4. Those who let their thumb lower tend to not let their index finger touch the neck (probably since the thumb, being lower meaning more anchoring under the neck and providing enough stability). Watch any concerto videos of Janine Jansen, Hillary Hahn. Or the whole short video of this lovely lady: https://www.youtube.com/watch?v=xF2WhUXQUpA

But as I said, it's not the case of completely either touching or not touching. I see that the majority of violinist fall somewhere in between (sometime touch, sometime don't, in the same piece). Like all those names mentioned above. As Angelo Xiang Yu in this whole video: https://www.youtube.com/watch?v=sov58PtoJeA

October 25, 2017, 2:18 AM · A great many players don't do what they say the do...
October 25, 2017, 6:37 AM · The best way for any particular person to play the violin depends on their physical attributes" hand size, lengths of upper and fore-arm, shoulder width, neck length, hand size, relative finger lengths and so on.

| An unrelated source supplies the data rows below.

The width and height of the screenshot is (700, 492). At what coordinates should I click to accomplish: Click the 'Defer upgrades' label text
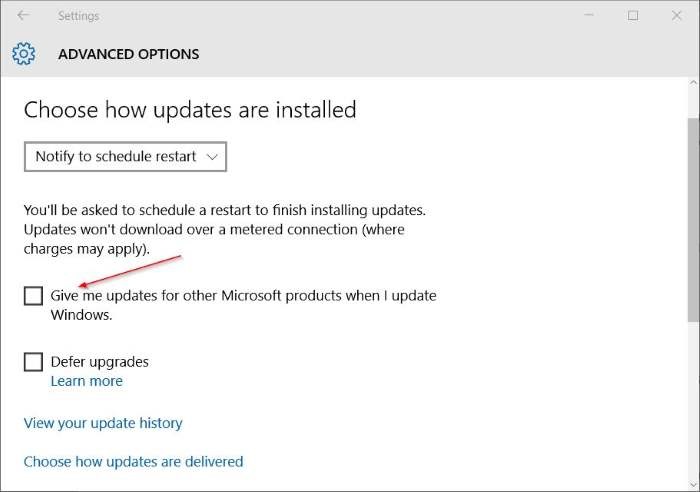pyautogui.click(x=100, y=362)
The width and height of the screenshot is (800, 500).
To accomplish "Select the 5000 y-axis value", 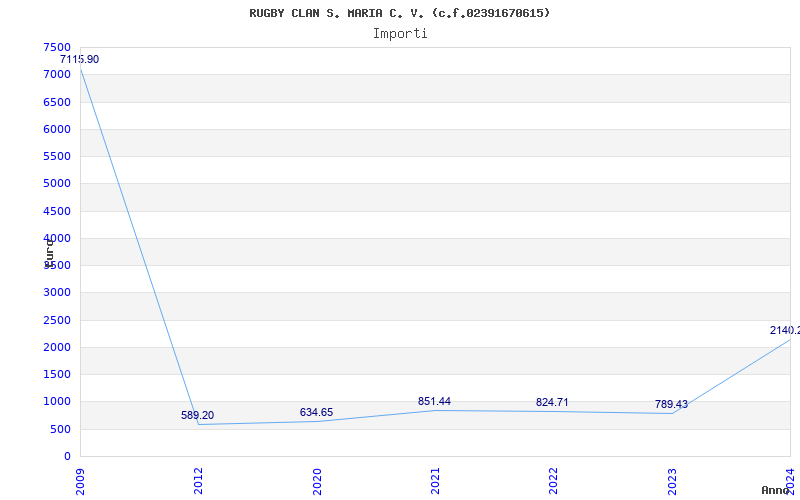I will (x=57, y=184).
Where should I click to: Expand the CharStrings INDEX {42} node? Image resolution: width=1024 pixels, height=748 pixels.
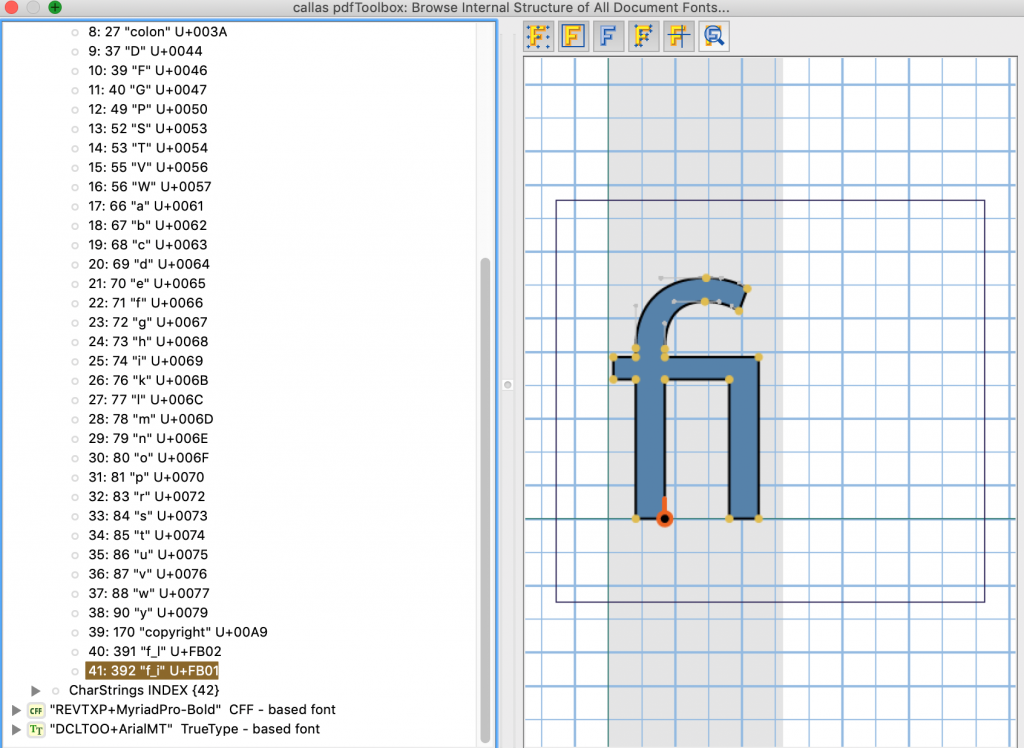36,691
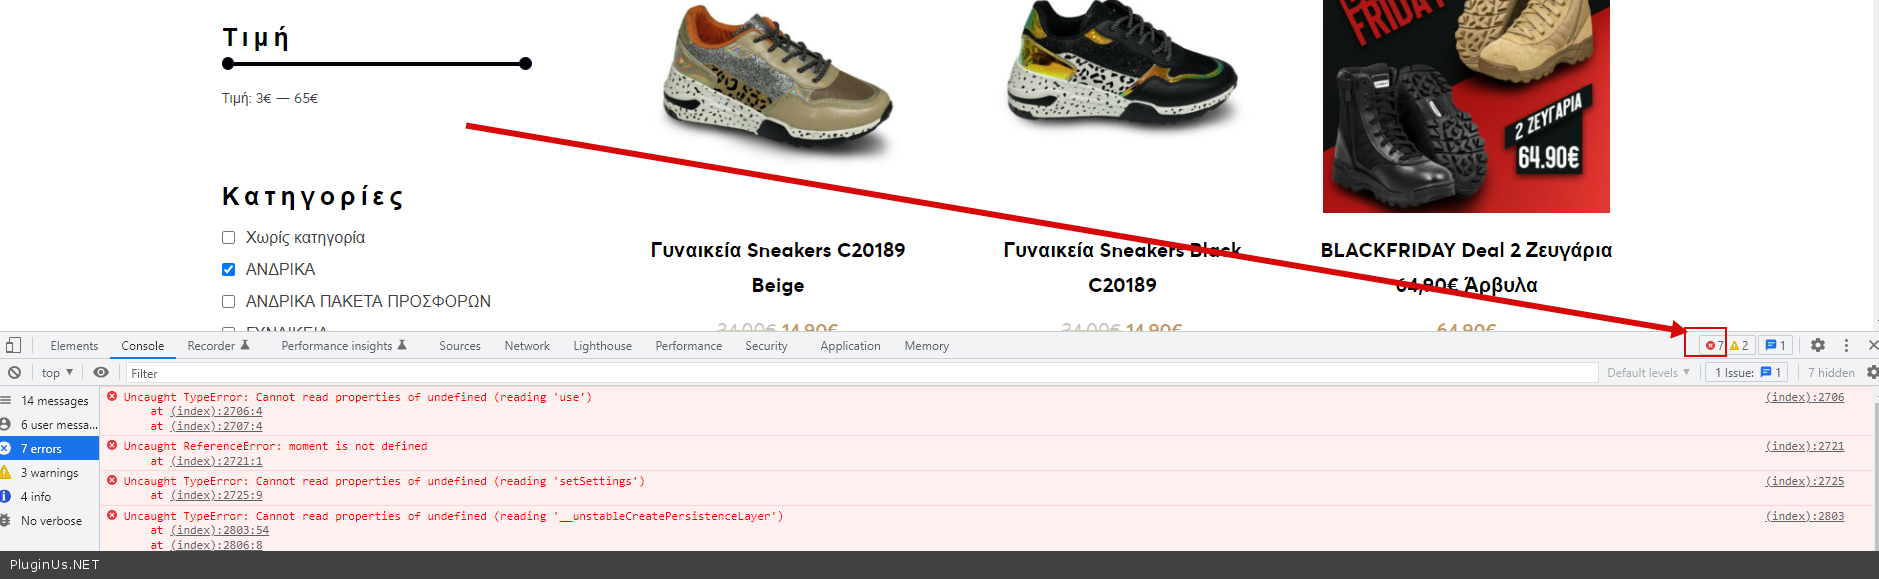
Task: Check the Χωρίς κατηγορία checkbox
Action: click(228, 237)
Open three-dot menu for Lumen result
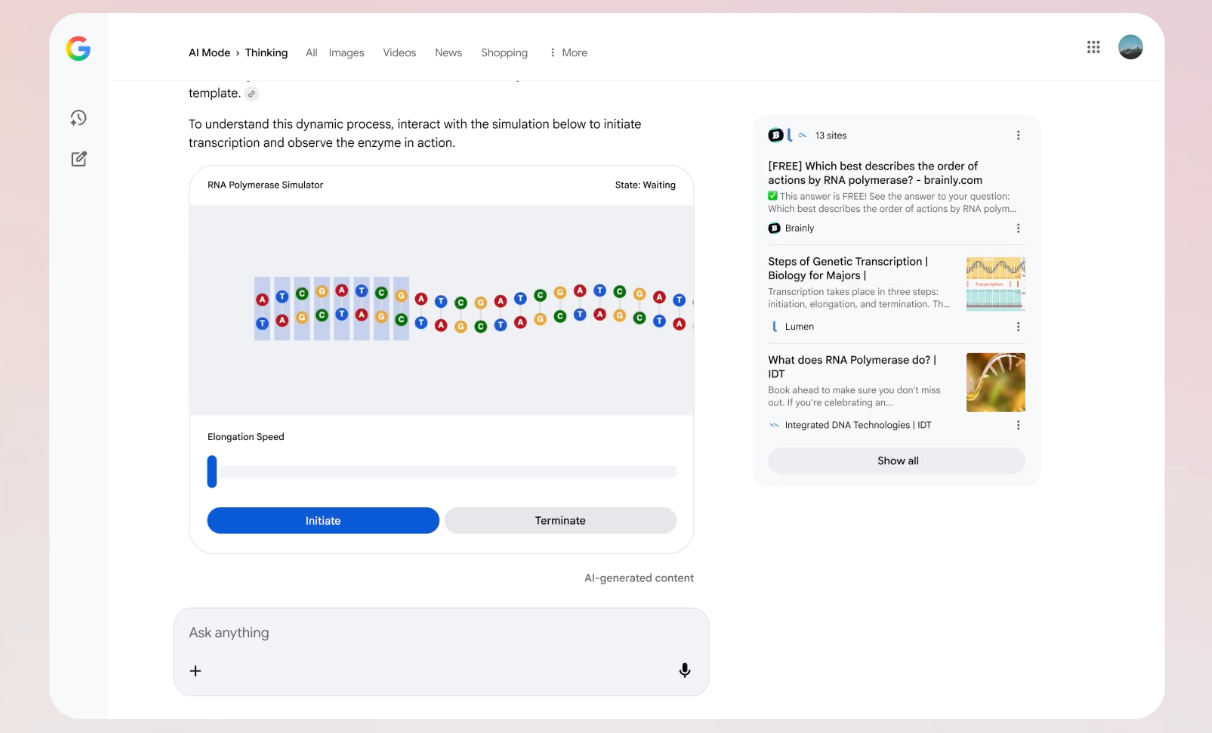Screen dimensions: 1212x733 pos(1018,326)
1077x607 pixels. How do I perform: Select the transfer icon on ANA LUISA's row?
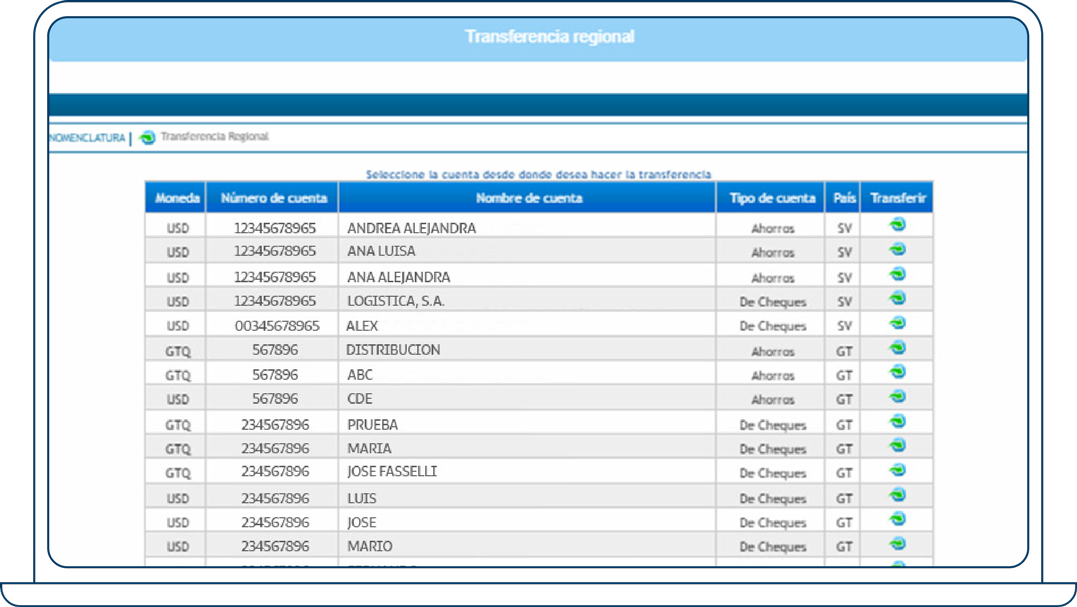[x=897, y=251]
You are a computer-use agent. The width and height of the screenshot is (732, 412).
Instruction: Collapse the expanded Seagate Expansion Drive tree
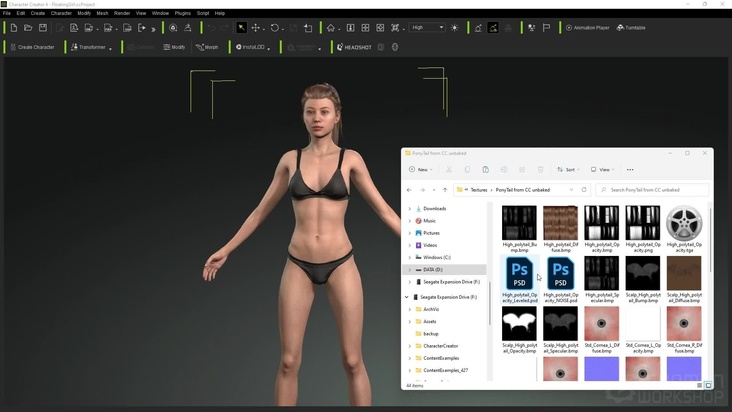[x=407, y=297]

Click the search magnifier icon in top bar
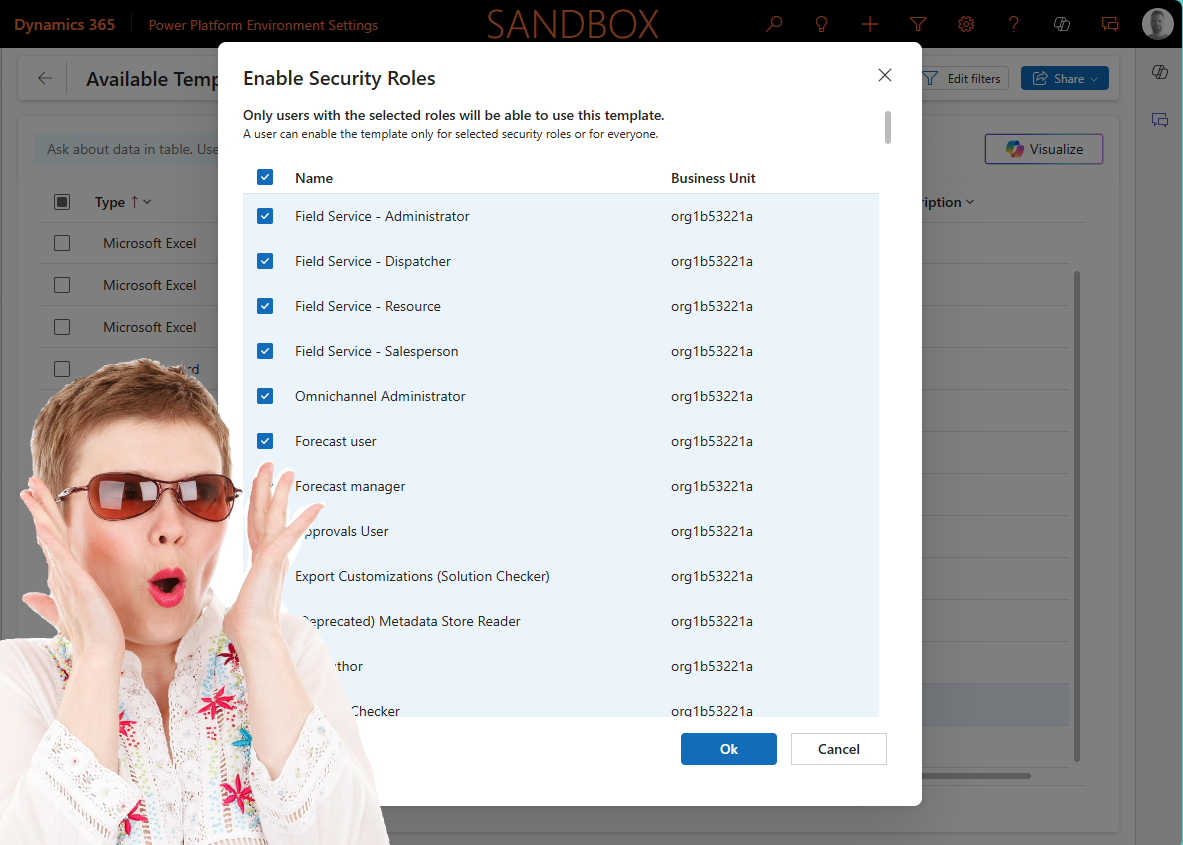(774, 24)
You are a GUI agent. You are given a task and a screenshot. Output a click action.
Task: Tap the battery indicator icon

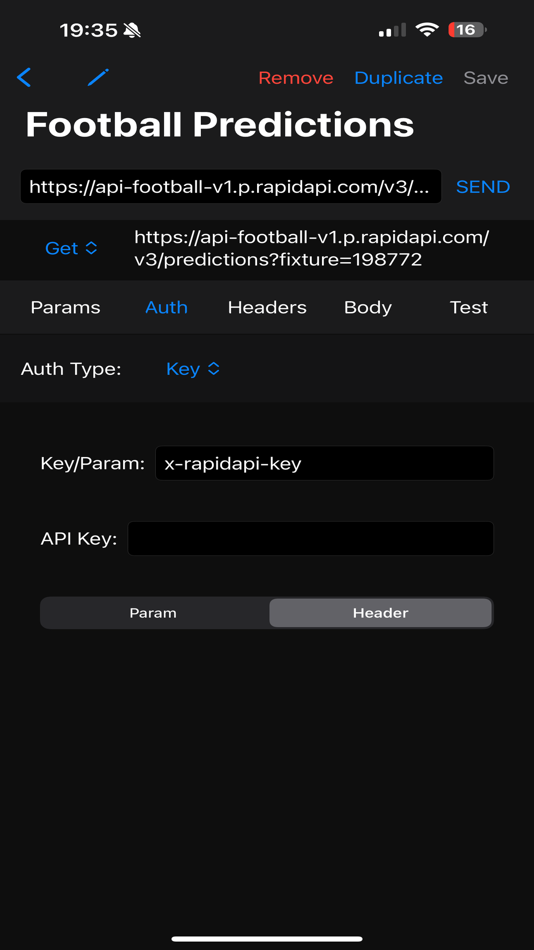(x=467, y=30)
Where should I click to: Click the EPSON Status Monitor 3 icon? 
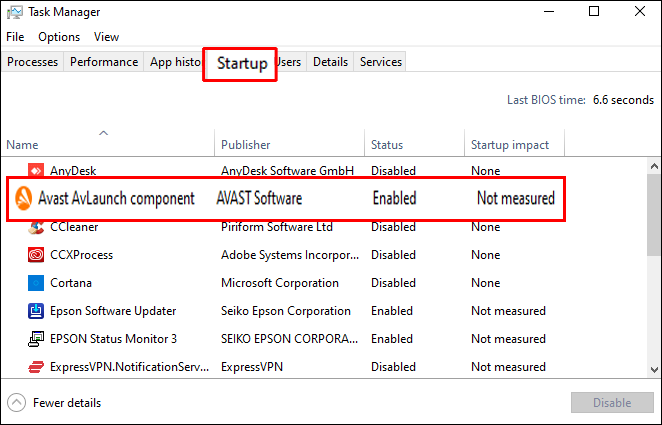click(x=36, y=339)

Your teacher will take all these things into account (maybe without even thinking about them) when teaching you how to hold your instrument (and bow) and how to use them. At least this is what I did during the 45 years when I was teaching (part time, as an avocation).

I guess my point is that good teaching and practice over years will make the proper playing habits natural for you.

My own "tutored" violin studies ended after 8 years just before I was 12, but when I resumed playing a year later I found the way I played was still with me as a completely natural thing. Over the next decades I was able to advance my technique many-fold on my own and with what pother musical contacts I continued to have. Many years later, when I was asked to teach I had to think about all these things to be able to transmit them, and I read all I could about them (for example - Galamian's book had just been published) to confirm that I was not transmitting erroneous ideas.

In my opinion, if there is one "rule" that overrides all others it is this: for both hands that are in contact with instrument and bow, the flow of strength and control to the hands and fingers should be maximized by minimizing the angles of the joints - especially the wrists. You cannot eliminate angles but you should be aware of those that reduce your strength.

October 25, 2017, 9:56 AM · Vibrato develops even for some pros throughout their careers (many "debut" recordings/performances sound very different than their most "mature" ones, and not only because of different repertoire needs.)

One easy "rule" that can just as easily be overlooked is that even the fastest, most intense vibrato requires a very loose hand-rarely a tight grip. Some learners (maybe none of you), mentally realizing vibrato is rather complex to master, unwittingly make it harder by "stressing" their vibrato with too much pressure, ultimately killing the intended finger oscillations, and producing a "nothing" sort of effect.

Be patient, and keep working "hard" without being hard on yourself or your hands.

(Some thin finger types, such as mine, often need to vibrate at a different angle depending on finger and position. I couldn't possibly have a good vibrato on my pinky if I don't flatten the fingertip a little, or even quite a bit. I can indeed vibrate this way with my pinky without index finger "support"-but of course every hand and player is different.)

October 25, 2017, 11:24 AM · The greatest key to vibrato is being really relaxed and having a good conception of finger placement. Once you have those you can start to deviate from "good form" when you want to have a really huge vibrato, but you won't get lost because you always know where you are on the finger board.